Aprendí a chiflar justamente para poder pifiar a los adversarios en vóleibol, deporte que practicaba en el colegio; desconcentrarlos cuando sacaban, o simplemente tratar de mostrar una superioridad desde la barra cuando miraba un partido desde los escaños mientras jugaba otra categoría o los hombres de mi equipo.
Pifiar no me parece malo en sí; cuando yo fui la deportista que “sufrí” las pifias de la barra rival, eso sólo me envalentonaba para enfrentar la siguiente jugada, y hacía la celebración y emoción de cada punto algo tanto más poderoso que lo que creo ver en un deporte más “educado” como el tenis.

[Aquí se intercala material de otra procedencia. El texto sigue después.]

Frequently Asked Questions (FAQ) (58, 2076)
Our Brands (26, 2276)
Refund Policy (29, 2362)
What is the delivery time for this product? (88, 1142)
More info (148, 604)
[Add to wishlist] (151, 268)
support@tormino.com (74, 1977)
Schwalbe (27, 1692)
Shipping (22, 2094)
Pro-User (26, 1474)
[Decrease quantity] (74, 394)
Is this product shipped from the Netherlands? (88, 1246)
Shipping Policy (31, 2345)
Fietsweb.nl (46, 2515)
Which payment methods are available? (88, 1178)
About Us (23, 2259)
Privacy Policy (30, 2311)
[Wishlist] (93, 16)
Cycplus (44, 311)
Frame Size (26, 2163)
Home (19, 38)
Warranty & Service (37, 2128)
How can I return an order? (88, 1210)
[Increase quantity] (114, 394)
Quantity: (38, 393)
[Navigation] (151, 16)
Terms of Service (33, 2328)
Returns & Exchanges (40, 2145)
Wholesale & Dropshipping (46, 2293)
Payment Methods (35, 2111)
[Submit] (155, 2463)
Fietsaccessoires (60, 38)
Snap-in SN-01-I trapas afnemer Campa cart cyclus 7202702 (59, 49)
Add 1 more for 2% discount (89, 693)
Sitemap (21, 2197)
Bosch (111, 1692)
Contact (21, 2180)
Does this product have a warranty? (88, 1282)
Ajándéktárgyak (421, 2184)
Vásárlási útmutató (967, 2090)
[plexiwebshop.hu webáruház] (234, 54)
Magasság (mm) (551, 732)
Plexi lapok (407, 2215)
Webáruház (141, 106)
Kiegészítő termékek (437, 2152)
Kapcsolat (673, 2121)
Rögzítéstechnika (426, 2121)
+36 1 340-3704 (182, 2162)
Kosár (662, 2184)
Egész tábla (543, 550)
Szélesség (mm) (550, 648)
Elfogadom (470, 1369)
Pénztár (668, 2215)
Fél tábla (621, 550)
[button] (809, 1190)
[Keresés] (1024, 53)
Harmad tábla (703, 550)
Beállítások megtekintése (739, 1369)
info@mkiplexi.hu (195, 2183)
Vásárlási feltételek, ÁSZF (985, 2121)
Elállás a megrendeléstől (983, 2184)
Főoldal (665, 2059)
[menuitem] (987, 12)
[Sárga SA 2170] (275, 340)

Pifiar es un derecho del público cuando el árbitro cobra algo mal o cuando los rivales hacen tiempo o cometen faltas no castigadas, es una herramienta del juego, que permite que el equipo que está jugando no sea el que reclama y permite que una barra sea parte de un partido, sin físicamente interferir (además de obviamente alentar, que es la parte principal).
Pifiar el himno por supuesto que me parece un despropósito, y creo que la campaña de Copa América ha sido efectiva al respecto; en el Estadio Nacional, la semana pasada todos levantamos los papeles verdes durante el himno de Ecuador (aunque después todos los tiraron al suelo, algo no muy positivo), y disfrutamos de entonar el himno de Chile. Pero eso no tiene nada que ver con las pifias en otros momentos del deporte, esas pifias que nos permiten alegar, hacernos escuchar, volver a ser niños, participar del juego desde fuera de la cancha, y patalear sin violencia real.